◆ **What you have to do**
In the listing below, identify each line with the word "agent" and return those lines.

◆ **Data extracts**
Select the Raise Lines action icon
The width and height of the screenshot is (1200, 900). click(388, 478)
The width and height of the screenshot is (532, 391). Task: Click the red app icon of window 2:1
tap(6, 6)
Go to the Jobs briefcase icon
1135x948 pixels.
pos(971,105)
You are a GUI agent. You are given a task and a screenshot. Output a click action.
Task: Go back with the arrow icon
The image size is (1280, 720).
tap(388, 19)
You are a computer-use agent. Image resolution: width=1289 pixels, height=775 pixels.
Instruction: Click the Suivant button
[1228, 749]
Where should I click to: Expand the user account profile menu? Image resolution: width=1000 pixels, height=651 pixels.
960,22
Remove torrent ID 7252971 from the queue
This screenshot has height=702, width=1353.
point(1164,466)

◆ **Result of the exercise**
You are a GUI agent. You are given a task and a screenshot. Output a click action.
You are a computer-use agent. Image resolution: width=1289 pixels, height=775 pixels.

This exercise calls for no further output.